### TASK PROMPT
Write the listing out again word for word, skipping each picture.

◆ ◆ ◆ ◆ ◆

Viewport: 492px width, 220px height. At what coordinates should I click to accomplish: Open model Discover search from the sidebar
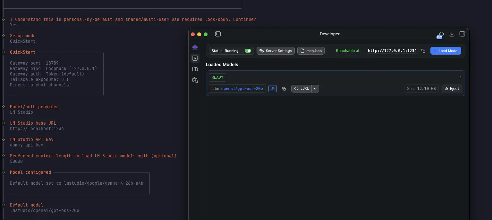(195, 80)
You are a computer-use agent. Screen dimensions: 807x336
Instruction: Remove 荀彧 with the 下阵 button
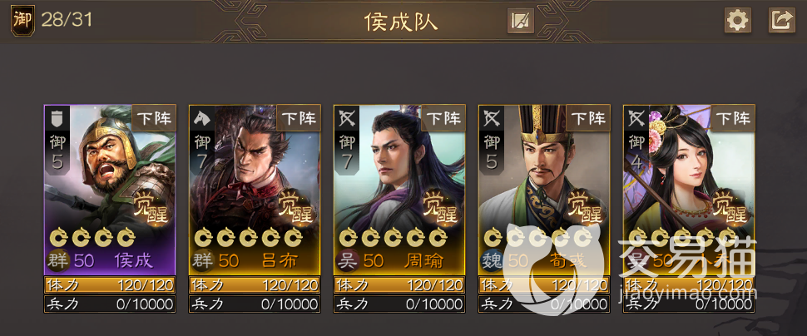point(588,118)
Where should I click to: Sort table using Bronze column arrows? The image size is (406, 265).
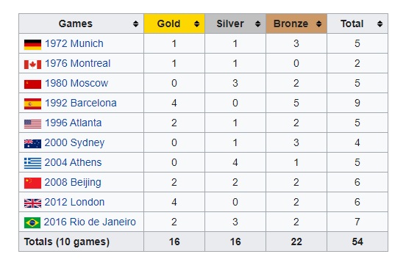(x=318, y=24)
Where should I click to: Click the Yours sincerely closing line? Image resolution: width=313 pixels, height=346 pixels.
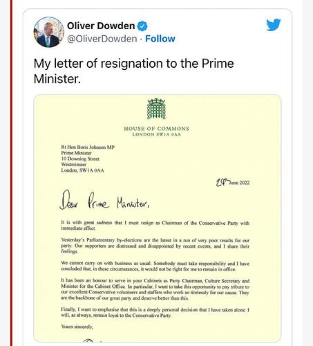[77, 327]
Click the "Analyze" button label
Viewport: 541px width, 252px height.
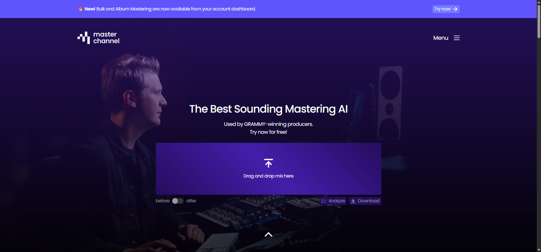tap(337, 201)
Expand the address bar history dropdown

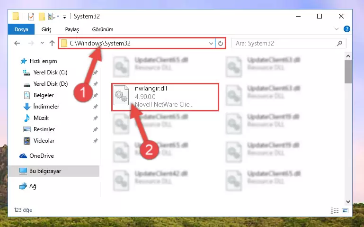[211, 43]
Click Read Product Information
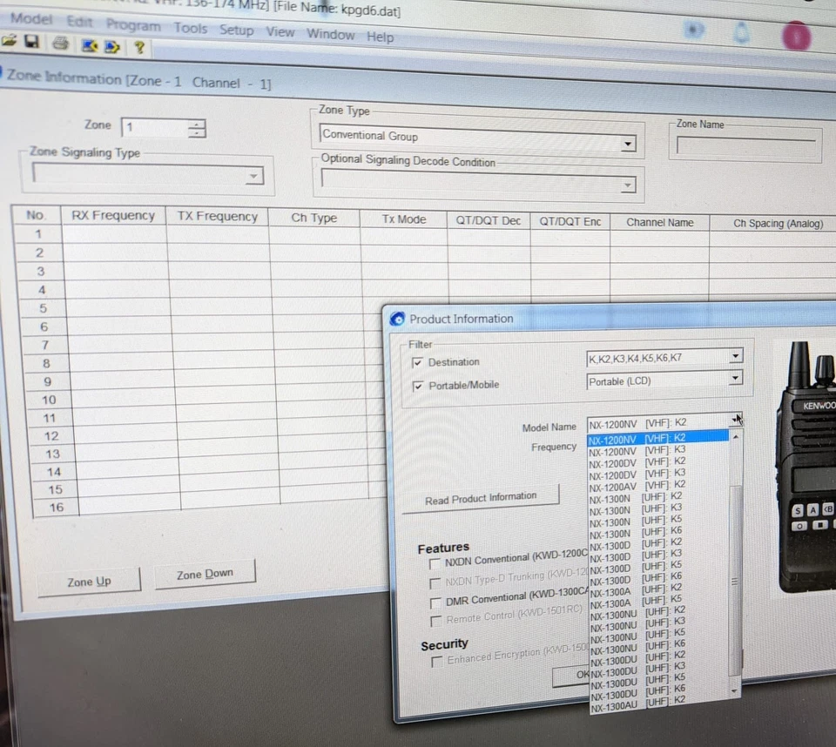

◆ ◆ ◆ ◆ ◆

### PROBLEM SOLUTION
Viewport: 492px width, 220px height. At what coordinates should I click to accomplish: Open model Discover search from the sidebar
(195, 80)
You are a computer-use agent. Screen dimensions: 807x336
Instruction: Remove 荀彧 with the 下阵 button
point(588,118)
Where should I click to: Sort table using Bronze column arrows? The image size is (406, 265).
(x=318, y=24)
Where should I click to: Click the Yours sincerely closing line? Image resolution: width=313 pixels, height=346 pixels.
[77, 327]
Click the "Analyze" button label
Viewport: 541px width, 252px height.
tap(337, 201)
Expand the address bar history dropdown

[211, 43]
Click Read Product Information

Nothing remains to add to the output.